Omani students raise awareness about environmental issues

    27 May 2021

    All over the world, more and more young people are leading environmental causes, putting their voices, skills and ideas towards making positive change. Tapping into the vast potential of Oman’s own youth population, and supported by the Ministry of Education (MoE), the Environment Society of Oman (ESO) and its partners, Veolia Oman and Emily’s Garden, came up with an idea to put students’ innovation to the test with a competition called Green Schools, Oman Observer reports.

    In its first phase, a total of 25 schools from every governate participated, submitting an exciting range of projects that aimed to combat one of three key environmental issues; energy, waste and water.

    After an unanticipated hiatus due to the pandemic, the judges have finally been able to identify the winners, with nine schools taking away titles and up to RO 1,000 in cash prizes, which will be spent on developing and maintaining the projects that range from recycling water for irrigation to monitoring energy consumption using the Internet of Things (IoT).

    “The competition was a fun and engaging way for us to teach young Omanis about pertinent environmental issues, while encouraging them to transfer this knowledge to tangible activities. We’re delighted to say that the students have exceeded our expectations and have worked diligently, with great enthusiasm and a commendable positive spirit to implement their projects. Their incredible work deserves to be recognized and so we are pleased to have recently been able to convene the judging panel and review the projects completed by each of the participating schools’, said Jawaher al Ghafri, Education Coordinator at ESO.

    Wadi Bani Omar School in North Al Batinah, Hafsa bint Omar School in Al Dakhiliyah and Khawla bint Thalaba School in South Al Batinah took first, second and third place respectively for their projects on energy management. Nadia al Siyabi, team supervisor at Hafsa bint Omar School, whose project focused on using IoT through smartphones to monitor energy consumption in the school, said, “The competition was hugely beneficial to the students, the wider school and the community, addressing many of the challenges associated with energy conservation including lack of awareness, lack of financial support, and the absence of specialised staff. We look forward to seeing the students implement their project, and continuing to raise awareness while exploring more ways to use modern technologies to save energy.”

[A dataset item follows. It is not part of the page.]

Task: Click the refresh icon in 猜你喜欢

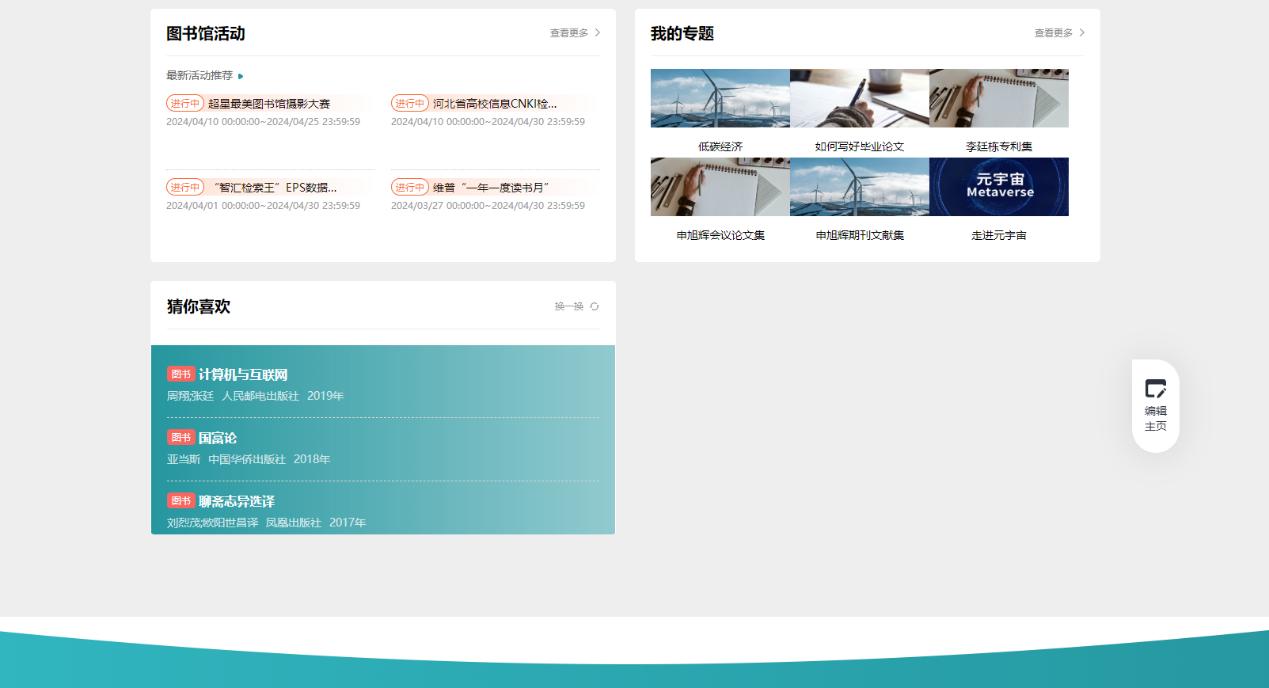Action: (594, 307)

    Suliman bin Abbad School in North Al Batinah, Raihana School, also in North Al Batinah and Qufaifa School in North Al Sharqiyah, took the top three places for their projects on Waste Management. Adnan al Bahrani, team supervisor for Suliman bin Abbad School’s project, which found a way to recycle the grass from the school field and use it to feed the animals in local farms, said, “A big part of the students’ efforts was to garner support from the community about their project and their goals, something that they worked really hard to do. Building on their success, this competition is just the starting point for the school and we are committed to continuing to develop innovations and expand in the field of waste management, encouraging our students to find more ways to use the resources we have for the benefit of the environment and society.”

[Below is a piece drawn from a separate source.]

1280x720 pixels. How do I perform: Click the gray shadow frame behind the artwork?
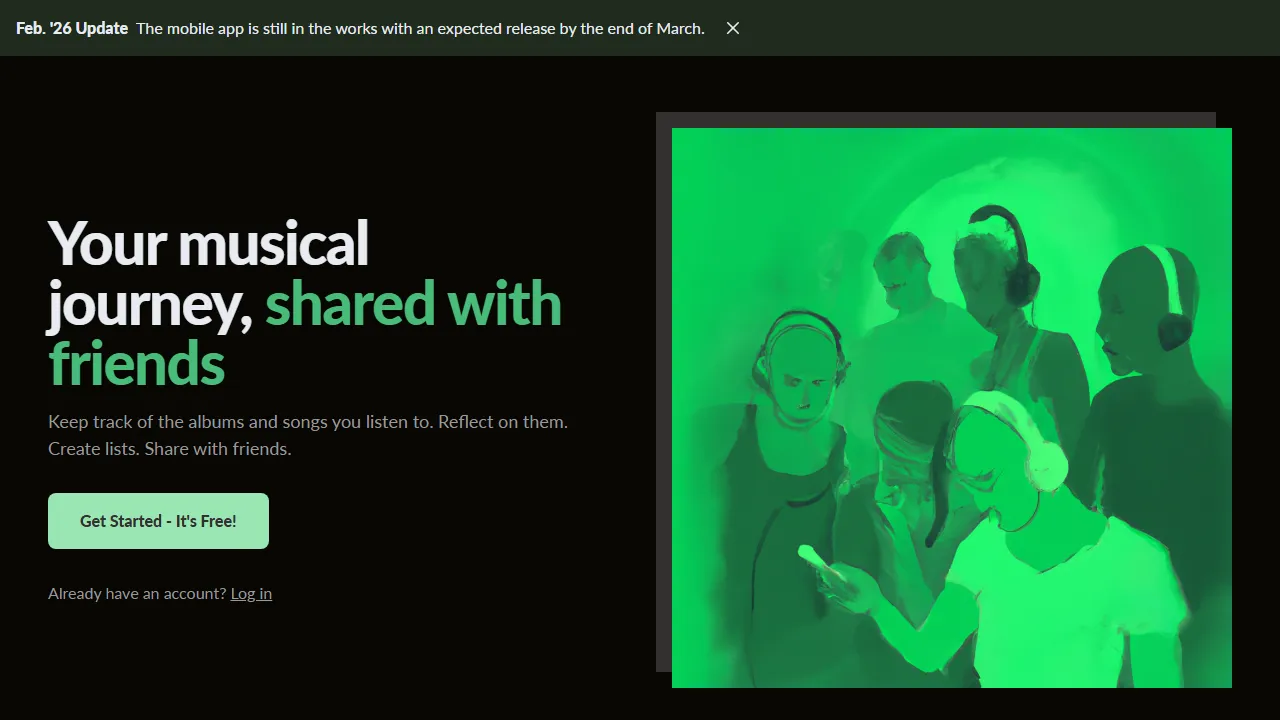point(663,400)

    Muscat’s Al Amal School for the Deaf took first place in the Water Management category, while Al Khalil bin Shazan School in South Al Batinah and Al Hasan bin Al Haitham School in Al Dhahirah followed in second and third. “This was a fantastic opportunity for our students, not only to contribute to environmental conservation but to demonstrate to the rest of society the huge potential of those with hearing disabilities’’, said Alia al Hinai, team supervisor at Al Amal School, whose project recycled ablution water to irrigate the school garden. “This was not an easy task for the students, who had to overcome various obstacles that were totally new to them, such as analysing samples, since there is no special laboratory in the school. Yet with out-of-the-box thinking they persevered and were able to acquire the help of the Higher College of Technology to analyse the samples for them. They are excited to work on the next phase of the project and determined to continue to work on promoting sustainability in the school and community.”

    Buoyant from the success of the first competition, ESO plans to re-engage with the students in the next school year. “We would like to thank our sponsors, Veolia and Emily’s Garden Grown, without whose efforts to raise funds this competition would not have been possible. We also thank the National Commission for Education, Culture and Science for their continuous support of the programme from school visits to communication with the regional directorates as well as judging. We hope that with this, and our many other youth initiatives, we continue to prove just how capable, and caring, Oman’s next generation are when it comes to the environment’’, concluded Jawaher.